Ville Lyytikäinen

Personal information
- Date of birth: 4 February 1967 (age 58)
- Place of birth: Helsinki, Finland
- Date of death: 19 December 2016

Managerial career
- Years: Team
- 1991–1997: HJK (youth)
- 1998: HPS
- 1999: FinnPa
- 2000–2002: Jokerit
- 2003–2004: Hämeenlinna
- 2005: Honka
- 2006: Futura
- 2007: Atlantis

= Ville Lyytikäinen =

Finnish football manager (born 1967)

Ville Lyytikäinen (4 February 1967 – 19 December 2016) was a Finnish football agent and football coach, born in Helsinki. His last work was head coach of Atlantis FC in Finland's second highest tier, Ykkönen.

In the past Lyytikäinen coached FC Jokerit, FC Hämeenlinna in top-tier Veikkausliiga and FC Honka in second-tier Ykkönen. In 2005, he was sacked from Honka after only a couple of matches and moved to the coach of FC Futura in Kolmonen, the 4th highest tier and stayed in that job to the end of the season 2006. In Atlantis Lyytikäinen started at the beginning of season 2007.

Later after his coaching career, Lyytikäinen worked as an agent, representing several Finnish players in many international transfers.

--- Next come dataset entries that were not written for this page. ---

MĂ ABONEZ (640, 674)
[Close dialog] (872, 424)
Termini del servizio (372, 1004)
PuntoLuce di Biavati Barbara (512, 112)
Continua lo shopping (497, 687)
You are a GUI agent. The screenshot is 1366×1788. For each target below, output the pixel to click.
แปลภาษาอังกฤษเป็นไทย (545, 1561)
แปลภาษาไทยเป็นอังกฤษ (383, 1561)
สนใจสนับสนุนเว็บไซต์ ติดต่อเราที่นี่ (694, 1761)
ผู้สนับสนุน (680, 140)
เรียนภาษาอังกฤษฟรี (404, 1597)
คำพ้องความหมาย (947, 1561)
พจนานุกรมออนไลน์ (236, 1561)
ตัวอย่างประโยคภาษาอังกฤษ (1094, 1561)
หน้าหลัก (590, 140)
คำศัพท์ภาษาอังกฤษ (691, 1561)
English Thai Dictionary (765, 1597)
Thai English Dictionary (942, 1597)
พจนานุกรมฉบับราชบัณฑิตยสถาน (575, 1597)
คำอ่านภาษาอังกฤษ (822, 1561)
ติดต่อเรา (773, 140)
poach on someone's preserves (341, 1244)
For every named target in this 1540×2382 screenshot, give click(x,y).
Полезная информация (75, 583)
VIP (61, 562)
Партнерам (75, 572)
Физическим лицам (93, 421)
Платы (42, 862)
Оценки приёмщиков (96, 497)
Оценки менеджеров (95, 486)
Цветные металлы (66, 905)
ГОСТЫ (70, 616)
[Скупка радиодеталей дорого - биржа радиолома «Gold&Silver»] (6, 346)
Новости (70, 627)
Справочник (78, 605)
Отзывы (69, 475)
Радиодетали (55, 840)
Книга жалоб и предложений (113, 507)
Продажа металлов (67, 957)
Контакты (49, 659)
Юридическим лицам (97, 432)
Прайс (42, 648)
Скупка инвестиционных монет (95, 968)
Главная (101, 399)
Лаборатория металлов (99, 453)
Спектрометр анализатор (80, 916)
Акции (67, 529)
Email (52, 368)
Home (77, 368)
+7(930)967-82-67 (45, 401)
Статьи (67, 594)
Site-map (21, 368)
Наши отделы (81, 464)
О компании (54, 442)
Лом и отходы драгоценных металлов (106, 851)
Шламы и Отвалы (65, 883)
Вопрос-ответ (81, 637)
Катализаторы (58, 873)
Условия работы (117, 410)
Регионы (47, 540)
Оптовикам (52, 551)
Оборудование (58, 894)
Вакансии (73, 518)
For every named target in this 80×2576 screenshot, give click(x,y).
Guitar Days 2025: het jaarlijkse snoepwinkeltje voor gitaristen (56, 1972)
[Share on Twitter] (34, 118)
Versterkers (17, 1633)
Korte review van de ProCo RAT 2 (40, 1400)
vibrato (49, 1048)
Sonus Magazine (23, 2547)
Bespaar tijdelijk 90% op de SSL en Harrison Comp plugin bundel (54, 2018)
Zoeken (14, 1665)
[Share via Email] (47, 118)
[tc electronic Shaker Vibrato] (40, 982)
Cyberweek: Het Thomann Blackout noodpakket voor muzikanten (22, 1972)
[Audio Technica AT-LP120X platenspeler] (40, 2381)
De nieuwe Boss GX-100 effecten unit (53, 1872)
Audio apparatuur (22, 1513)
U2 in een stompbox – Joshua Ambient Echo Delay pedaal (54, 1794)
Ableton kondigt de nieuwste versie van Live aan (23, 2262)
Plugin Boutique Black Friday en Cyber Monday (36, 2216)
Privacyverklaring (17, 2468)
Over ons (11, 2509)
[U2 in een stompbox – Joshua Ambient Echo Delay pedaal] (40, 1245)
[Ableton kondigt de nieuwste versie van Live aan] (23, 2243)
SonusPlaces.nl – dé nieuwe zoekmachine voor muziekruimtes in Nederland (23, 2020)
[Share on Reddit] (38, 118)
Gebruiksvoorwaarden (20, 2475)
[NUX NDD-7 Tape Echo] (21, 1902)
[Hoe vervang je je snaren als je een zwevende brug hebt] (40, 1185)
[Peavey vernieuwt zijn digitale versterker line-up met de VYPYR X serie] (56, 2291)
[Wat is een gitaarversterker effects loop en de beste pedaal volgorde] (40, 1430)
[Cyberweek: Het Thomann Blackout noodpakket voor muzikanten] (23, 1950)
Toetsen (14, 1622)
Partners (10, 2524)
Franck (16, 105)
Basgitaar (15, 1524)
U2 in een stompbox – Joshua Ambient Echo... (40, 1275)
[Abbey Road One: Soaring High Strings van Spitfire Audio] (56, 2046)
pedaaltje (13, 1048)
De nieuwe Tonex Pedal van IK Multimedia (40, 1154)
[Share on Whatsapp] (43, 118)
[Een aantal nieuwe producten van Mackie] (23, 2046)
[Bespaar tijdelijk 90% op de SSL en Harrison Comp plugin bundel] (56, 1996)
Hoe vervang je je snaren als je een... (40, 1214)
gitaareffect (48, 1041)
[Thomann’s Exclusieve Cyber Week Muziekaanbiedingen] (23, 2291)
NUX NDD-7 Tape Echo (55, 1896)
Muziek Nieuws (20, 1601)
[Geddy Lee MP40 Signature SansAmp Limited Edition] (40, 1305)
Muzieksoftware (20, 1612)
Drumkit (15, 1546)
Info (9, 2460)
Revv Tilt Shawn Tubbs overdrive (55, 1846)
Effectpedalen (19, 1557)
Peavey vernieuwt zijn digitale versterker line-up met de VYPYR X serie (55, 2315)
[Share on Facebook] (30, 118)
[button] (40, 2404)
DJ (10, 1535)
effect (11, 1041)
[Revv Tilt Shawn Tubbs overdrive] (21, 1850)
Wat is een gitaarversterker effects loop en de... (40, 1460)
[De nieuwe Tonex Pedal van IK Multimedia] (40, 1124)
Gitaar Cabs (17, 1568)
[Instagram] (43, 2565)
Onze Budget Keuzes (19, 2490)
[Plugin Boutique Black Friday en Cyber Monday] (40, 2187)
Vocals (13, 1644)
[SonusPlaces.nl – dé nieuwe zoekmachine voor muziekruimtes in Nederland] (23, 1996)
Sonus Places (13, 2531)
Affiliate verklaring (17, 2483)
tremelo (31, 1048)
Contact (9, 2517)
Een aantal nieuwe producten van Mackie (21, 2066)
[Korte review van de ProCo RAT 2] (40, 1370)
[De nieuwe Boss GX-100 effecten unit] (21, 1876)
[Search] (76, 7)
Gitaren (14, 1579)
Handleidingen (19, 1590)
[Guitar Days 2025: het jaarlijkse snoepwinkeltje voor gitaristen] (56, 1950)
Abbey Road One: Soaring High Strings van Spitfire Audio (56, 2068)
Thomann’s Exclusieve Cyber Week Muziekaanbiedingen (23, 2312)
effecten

Lyytikäinen has also coached the football team of Pohjois-Haagan yhteiskoulu sports high school and was also known as the football commentator in Peliuutiset sports show in television channel YLE TV2. Before the career of football coach Lyytikäinen was a regular star in paint product television commercials. He has also starred in Vääpeli Körmy movies. Lyytikäinen died at the age of 49 in 2016.